Dufy hemen tekstil tasarımına yöneldi ve kendini tamamen baskı ve üretim süreçlerine adadı; tasarımlarının çoğunu ahşap baskı kalıbı ve el baskı tekniklerini kullanarak üretti. En yeni boyalar ve baskı teknikleriyle denemeler yapmayı severdi ve tasarımları son derece radikaldi. Poiret, Dufy'nin tekstil ürünlerini ön plana çıkararak Parisli izleyicileri hayrete düşüren cesur elbise tasarımlarına dahil etti. Poiret'nin yardımıyla Dufy, 1911'de La Petite Usine (Küçük Fabrika) adını verdiği bir tekstil baskı stüdyosu kurdu ve Dufy'nin desen tasarımcısı ve tekstil üreticisi olarak kariyeri burada gerçek anlamda yükselişe geçti.
1912'de Dufy'nin Poiret için yaptığı tasarımlar, lüks ipek üreticisi Bianchini-Férier'in ilgisini çekti ve Dufy'yi desenli ipek kumaş serisi yaratması için işe aldı. İş birlikleri o kadar başarılı oldu ki, yirmi yıl daha devam etti. Dufy, ipek desen tasarımlarında, hafif, havadar çizgiler ve inanılmaz derecede parlak renklerin cesur bloklarıyla tanımlanan, önceki tekstil desenlerine kıyasla daha fazla detay, anlatı ve hikâye anlatımı öğesi içeren yeni bir stil geliştirdi. Bu ipek desenler, büyüleyici bir şekilde Dufy'nin geç dönem sanatının dilini yansıtıyor ve yaratıcı pratiğinin ipliklerinin ne kadar iç içe geçtiğini gösteriyordu.
Dufy'nin ürettiği tasarımlar, resimleri kadar radikaldi. Yoğun çiçek desenleri en sevdiği desenlerdi, ancak geçmişin ilginç ‘paisley’ desenlerinden radikal bir kopuş yaparak, bunun yerine sade ve parlak renklerde büyük, cesur, tekrarlanan motifler kullanarak anında dikkat çekmeyi hedefliyordu. Dufy'nin tekstil ürünlerine ilham kaynağı, Paris'e ithal edilen Afrika ve Doğu kumaşları, baskıları ve eserleri de dahil olmak üzere çeşitli kaynaklardan geliyordu. Dufy ayrıca, bitki örtüsü ve hayvanları, av sahneleri ve boş zaman aktivitelerinin tekrarlanan desenlerle betimlendiği 18. yüzyıl sonlarında popüler olan Toile de Jouy stiline de geri döndü.
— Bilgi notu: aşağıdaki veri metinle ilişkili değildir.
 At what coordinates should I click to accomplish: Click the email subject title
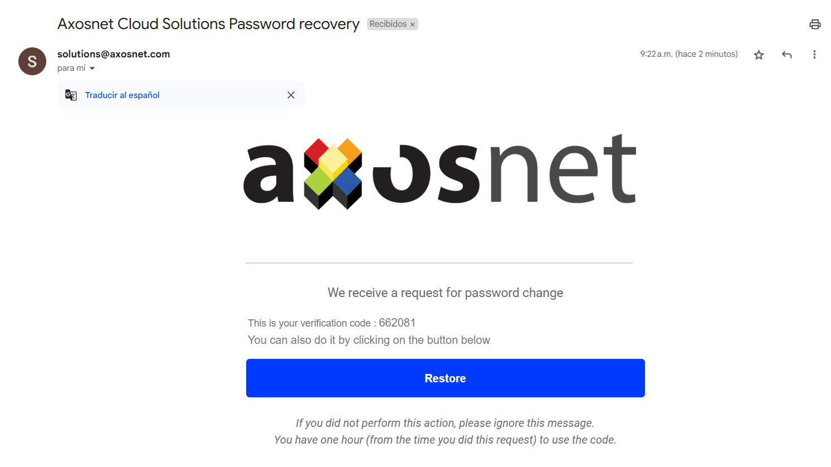point(208,24)
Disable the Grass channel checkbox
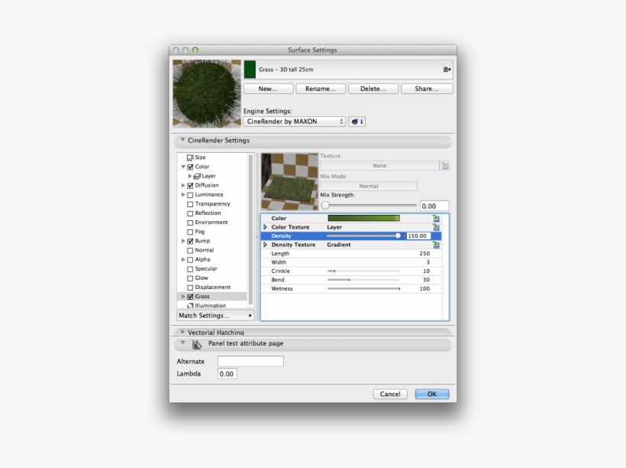Viewport: 626px width, 468px height. click(190, 296)
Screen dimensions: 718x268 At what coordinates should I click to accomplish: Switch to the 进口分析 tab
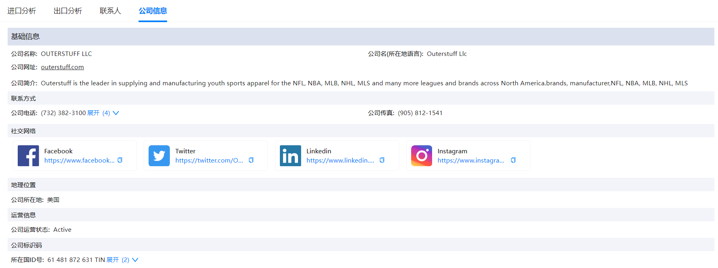point(22,11)
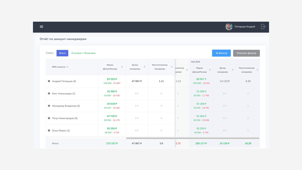Expand the Этуш Мирон row
Screen dimensions: 302x170
49,130
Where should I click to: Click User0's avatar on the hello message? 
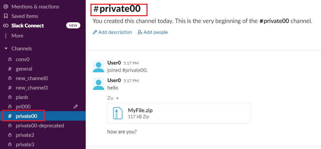[99, 84]
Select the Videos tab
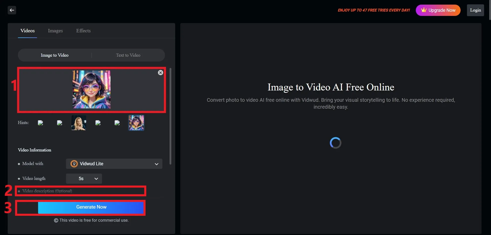Viewport: 491px width, 235px height. pyautogui.click(x=27, y=31)
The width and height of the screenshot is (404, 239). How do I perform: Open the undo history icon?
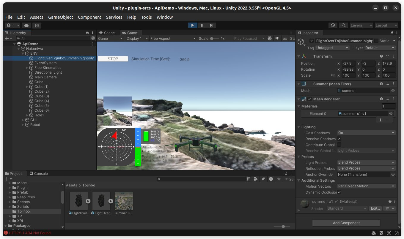click(333, 25)
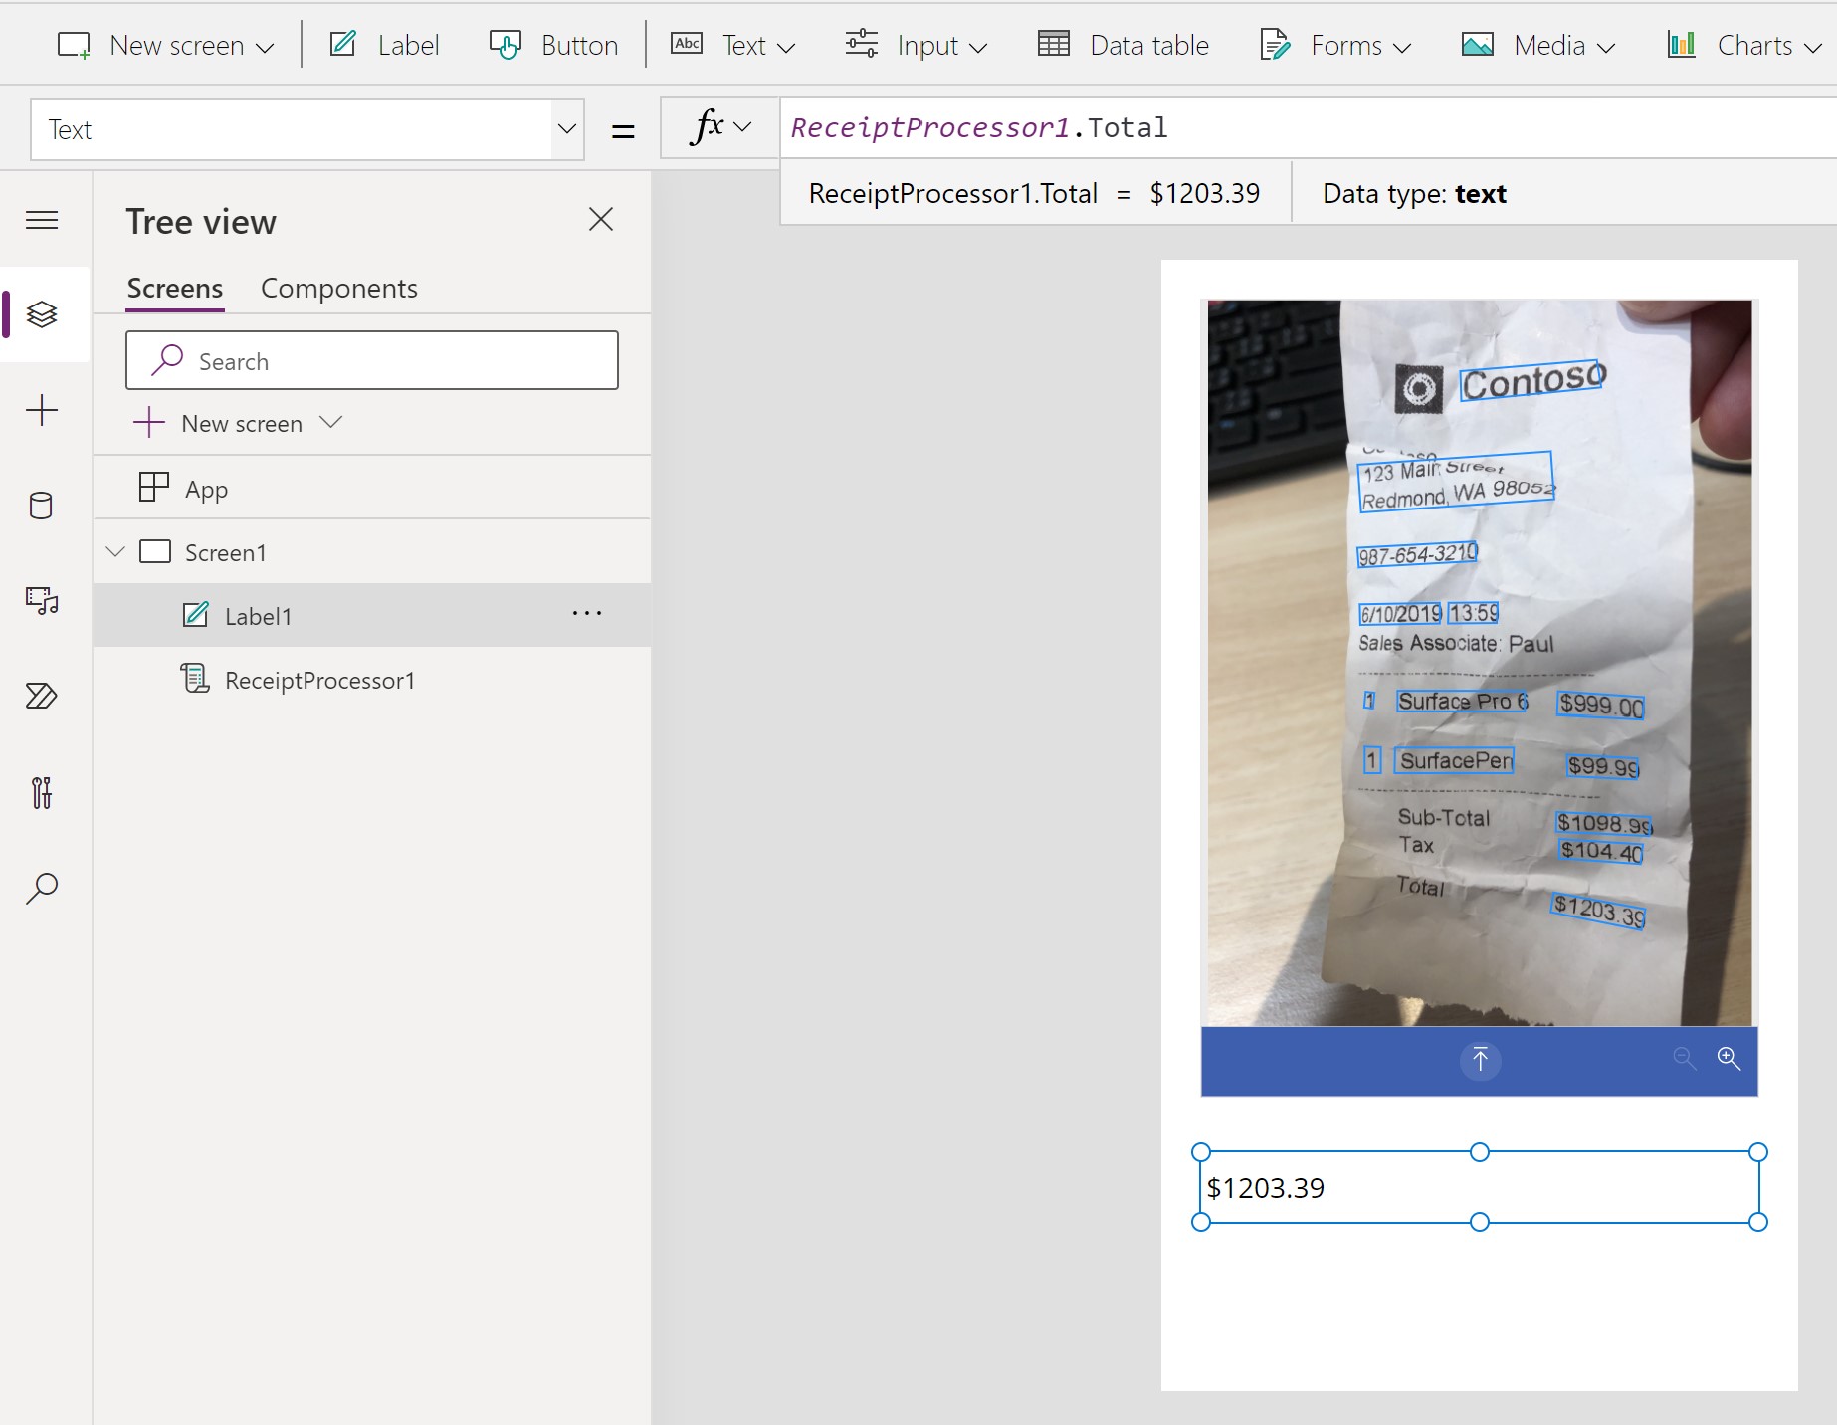Switch to the Components tab
This screenshot has height=1425, width=1837.
click(338, 288)
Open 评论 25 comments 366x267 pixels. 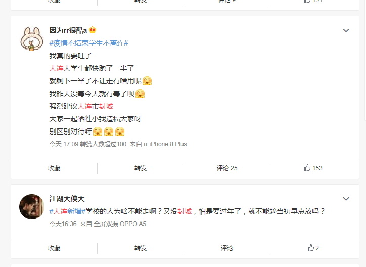(227, 168)
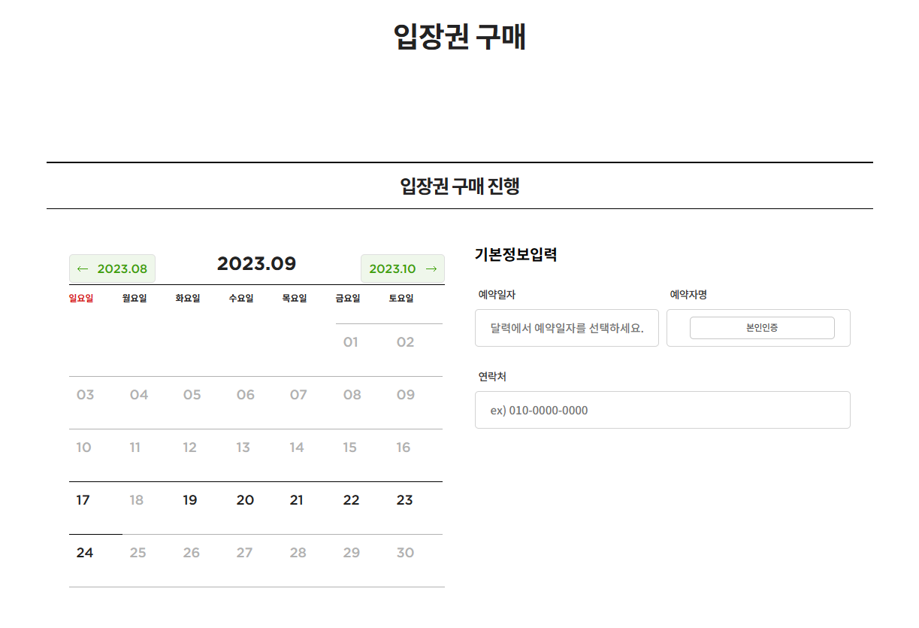Click the 예약일자 reservation date field
The width and height of the screenshot is (919, 628).
(567, 327)
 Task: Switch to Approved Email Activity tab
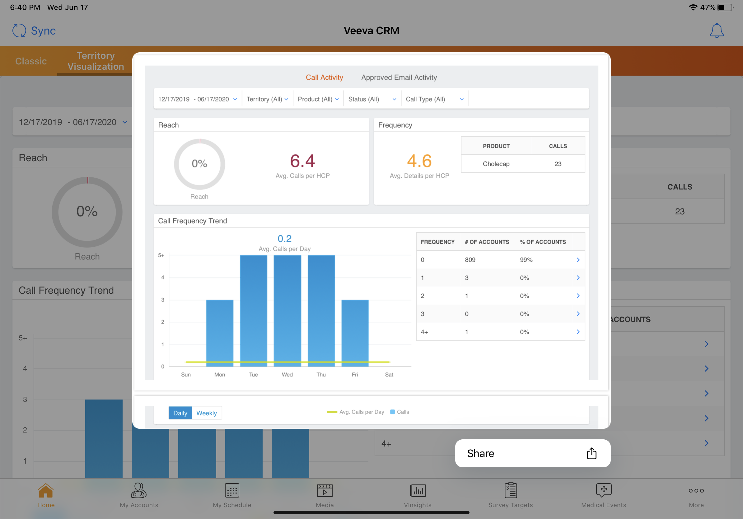399,77
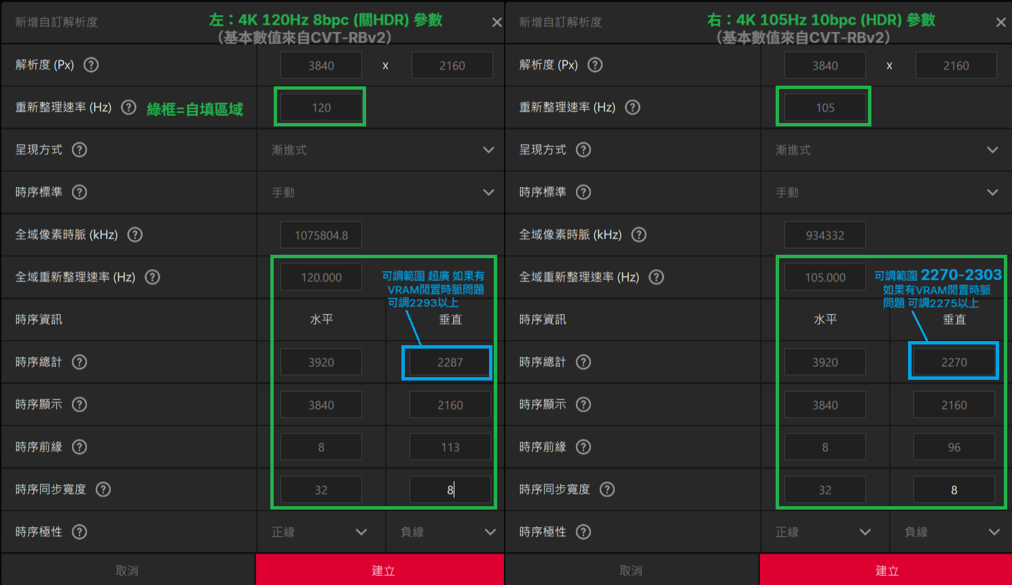Click help icon beside 解析度 (Px) in left dialog
The image size is (1012, 585).
point(91,65)
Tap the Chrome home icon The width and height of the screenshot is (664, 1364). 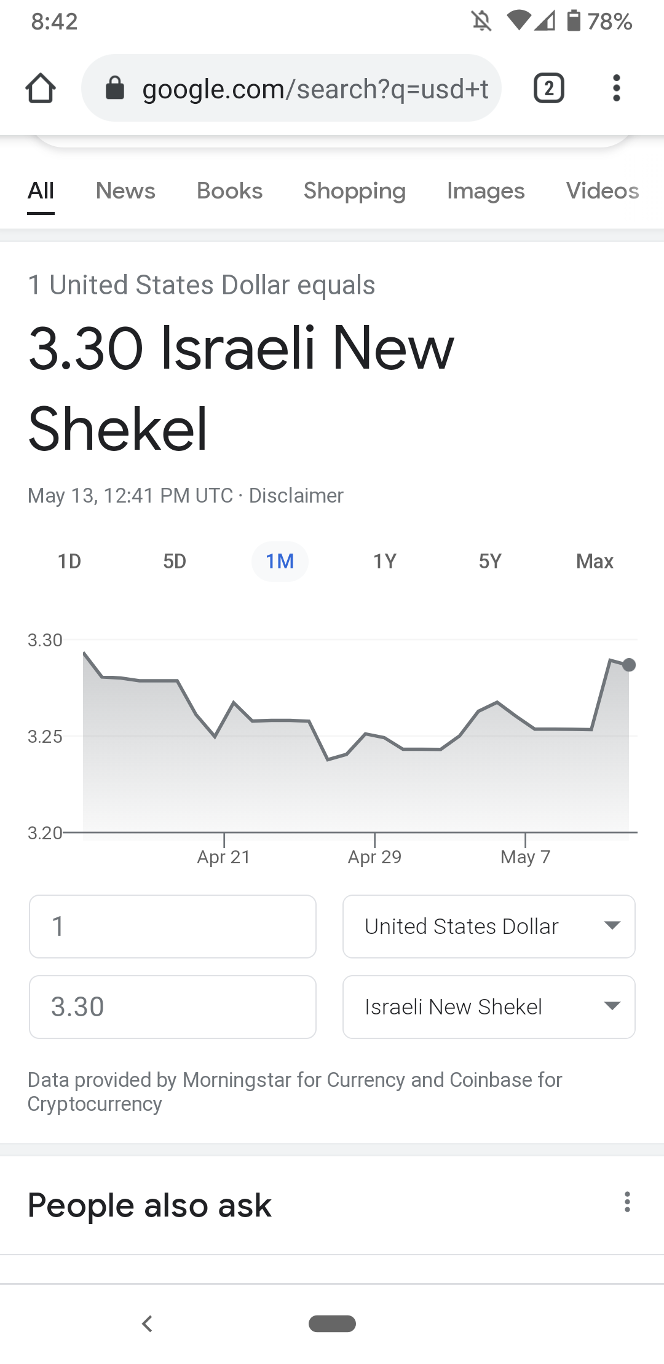coord(41,88)
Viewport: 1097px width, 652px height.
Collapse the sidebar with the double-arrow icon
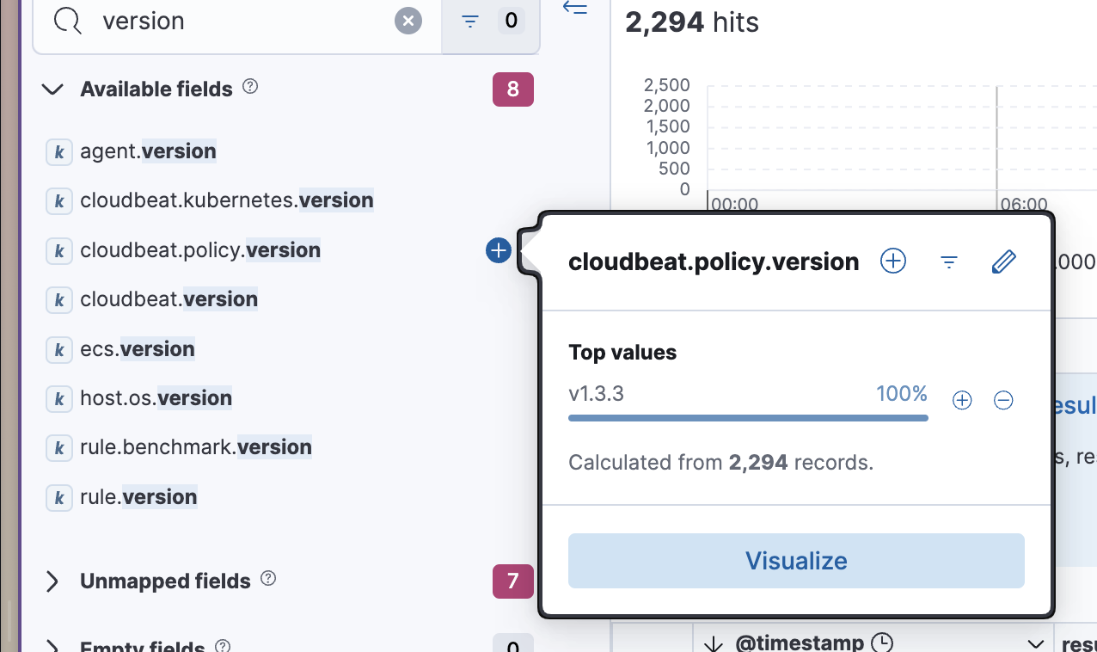(574, 9)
Hatta Poiret için yaptığı baskılarda büyük, cesur ve köşeli şekillerle Art Deco tasarım öğelerine bile yer verdi. 1925 yılında Art Deco stilinin de çıkış noktası olan ve bu yıl yüzüncü yılı kutlanacak olan Paris’te açılan Uluslararası Dekoratif Sanatlar Sergisi’ne katıldı ve bu sergi sonrasında Raoul Dufy’nin olgunlaşan üslubu da biraz Kübizm etkileri göstermeye başladı.
Yaşamı boyunca sanatçı olmak için çalışan Dufy, Paul Poiret ile tanıştıktan sonra tekstil tasarımına başlamış, Poiret, birçok tekstil eseri bırakmış ve sanatçı tasarımı tekstillerin öncülerinden biri olmuştur. Sanat ve modanın kesişimini hedefleyen Poiret, genç sanatçılara cömertçe destek vermiş ve aralarındaki etkileşimi vurgulamıştır.